# Centripetal Force Calculations

1. Dec 15, 2013

### Xuvaze

Hello! Finals are coming up in less than a week and I received some sample problems as review for the exam. I have my work layed out and a draft for it, but I would like some reassurance, if that's okay. :-)

Anyway, here is the sample problem:
You have been contacted by StM.org (Stop the Myth) to aid them in an upcoming campaign. They are asking you to create a presentation to compare the weight of a person standing on the equator to the centripetal force experienced by that person due to the Earth's rotation. The results of your work will be used to support their effort to dispel the myth that, "People on the equator feel a lot lighter due to the rotation of the Earth."

- You may use any mass for a person in your calculations.
- You must clearly show how you calculated the magnitudes of both forces and how they compare to each other.
- You need to explain whether your answers depend on the mass of the person or would the anyone feel the same way.
- You should clearly state whether the centripetal force makes a significant impact on the weight.

Here is what I got:
The centripetal acceleration at the equator = 4*pi^2*r/T^2
Where T = time period. For Earth, this is 24hours = 86400 seconds.
R = radius of Earth. This is 6400 km = 6400000 meters
Therefore, 4*pi^2*6400000/86400^2 = 0.03 m/s^2
Since the acceleration due to gravity is approx. 9.81m/s^2, then you would weigh only about 0.3% less at the equator than at either the North or South poles.

Is that right? I feel like I am missing something. Any help would be much appreciated! Thanks so much!

2. Dec 15, 2013

### haruspex

Your working is fine, but the OP specifically asks you to answer in terms of forces, so you should do that.
I would also go through a bit of a discussion about what it is that makes you feel the weight you do, and how the centripetal force makes this less.

3. Dec 15, 2013

### Xuvaze

That's kind of where I'm stuck at, I'm not quite sure what they mean by forces. Do you mean the magnitude and direction? Or do they mean forces such as gravity?

4. Dec 15, 2013

### Xuvaze

I'm sorry I'm not a master at Physics. /:

5. Dec 15, 2013

### haruspex

No, I mean that you worked entirely in terms of accelerations. That would satisfy me, but what they asked you to do was assume a mass, 100kg say, and discuss the change in the forces. The answer will be the same of course, just 0.3%.
For the question of how heavy people feel, you have to deal in terms of the person's frame of reference, which is of course non-inertial. Your sense of your weight comes from the compression in your body, with gravity pushing down and the ground pushing up. If you feel less heavy at the equator it's because that compression is less. We know (for the purposes of the question - it's not discussing the oblateness of the Earth) that the gravitational force is actually the same, so you need to explain why the compression is less.

6. Dec 17, 2013

### Xuvaze

Oh!

Ah! I see! So in this case I should just put in any value of mass into my equation? Lets see. .
The centripetal acceleration at the equator = 4*pi^2*r/T^2
Where T = time period. For Earth, this is 24hours = 86400 seconds.
R = radius of Earth. This is 6400 km = 6400000 meters
Therefore, 4*pi^2*6400000/86400^2 = 0.03 m/s^2
Since the acceleration due to gravity is approx. 9.81m/s^2, then you would weigh only about 0.3% less at the equator than at either the North or South poles.
So then 0.3 x 100kg = 0.003 x 100kg = 3kg less at the equator than at either of the poles.
Or would I use the formula to calculate weight? Which is Fg = mg?
Fg = (100kg) x (9.81m/s/s) = 981 N . . Scratch that I don't think that's right. I'll just stick with the first equation: 0.3% x 100kg = 0.003 x 100kg = 3kg less at the equator than at either of the poles.

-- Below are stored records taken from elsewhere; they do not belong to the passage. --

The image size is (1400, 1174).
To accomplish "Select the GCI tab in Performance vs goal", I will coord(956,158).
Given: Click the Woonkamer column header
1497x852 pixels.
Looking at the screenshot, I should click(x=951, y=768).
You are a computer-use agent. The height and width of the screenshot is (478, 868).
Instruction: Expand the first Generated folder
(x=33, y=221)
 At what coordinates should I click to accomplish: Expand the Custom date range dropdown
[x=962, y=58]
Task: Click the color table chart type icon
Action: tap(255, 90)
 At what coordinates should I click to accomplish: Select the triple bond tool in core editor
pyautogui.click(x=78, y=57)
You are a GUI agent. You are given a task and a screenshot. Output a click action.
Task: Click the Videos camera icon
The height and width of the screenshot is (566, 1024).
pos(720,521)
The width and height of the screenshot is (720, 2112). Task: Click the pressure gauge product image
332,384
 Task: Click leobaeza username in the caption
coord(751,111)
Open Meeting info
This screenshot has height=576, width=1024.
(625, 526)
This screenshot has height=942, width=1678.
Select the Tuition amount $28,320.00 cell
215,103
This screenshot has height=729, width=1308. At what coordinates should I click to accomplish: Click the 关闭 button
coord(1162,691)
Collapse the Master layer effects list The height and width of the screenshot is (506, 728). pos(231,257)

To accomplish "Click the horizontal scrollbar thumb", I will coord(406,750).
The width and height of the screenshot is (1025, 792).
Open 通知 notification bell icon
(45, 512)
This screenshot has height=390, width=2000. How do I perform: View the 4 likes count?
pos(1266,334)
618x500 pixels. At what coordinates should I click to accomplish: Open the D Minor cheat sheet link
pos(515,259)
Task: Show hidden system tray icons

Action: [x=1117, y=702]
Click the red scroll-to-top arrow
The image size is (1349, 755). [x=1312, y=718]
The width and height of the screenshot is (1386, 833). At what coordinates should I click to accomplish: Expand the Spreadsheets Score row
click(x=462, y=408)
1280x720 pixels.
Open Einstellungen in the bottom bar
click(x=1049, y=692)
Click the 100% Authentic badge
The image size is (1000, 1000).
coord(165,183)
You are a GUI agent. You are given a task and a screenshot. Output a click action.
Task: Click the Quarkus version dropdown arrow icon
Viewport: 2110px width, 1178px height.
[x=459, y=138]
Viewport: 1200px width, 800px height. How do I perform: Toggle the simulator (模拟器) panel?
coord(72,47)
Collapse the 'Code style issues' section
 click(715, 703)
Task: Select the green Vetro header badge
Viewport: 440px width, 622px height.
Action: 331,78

Because the Earth rotates about its axis, a point on the equator experiences a centripetal acceleration of 0.0337 m/s2, whereas a point at the poles experiences no centripetal acceleration. If you stand on the equator then you must be accelerating at of 0.0337 m/s2 down, so have a net force of 100*0.0337 = 3.37N.
So that would mean -2.3N.
The two forces that actually are acting must add up to that answer:
N + mg = mac
So, N = mg - mac.
When you consider that g = 9.81, and ac = 0.0337, you would see that the effects of rotation make a 0.3% difference from equator to pole.

I believe I figured it out, thanks to the help of this forum. I hope it is correct! I am now awaiting reassurance to submit it, if that is okay. :-) Thanks a lot for your help!

Last edited: Dec 17, 2013
7. Dec 17, 2013

### haruspex

You were doing so well until there. 0.003 x 100kg = ?
I wouldn't say 'experiences' there. It requires a centripetal acceleration to stay on the surface of the earth. What it experiences are gravity and the normal force from the surface. It's the difference between these that provides the necessary centripetal acceleration.
Yes.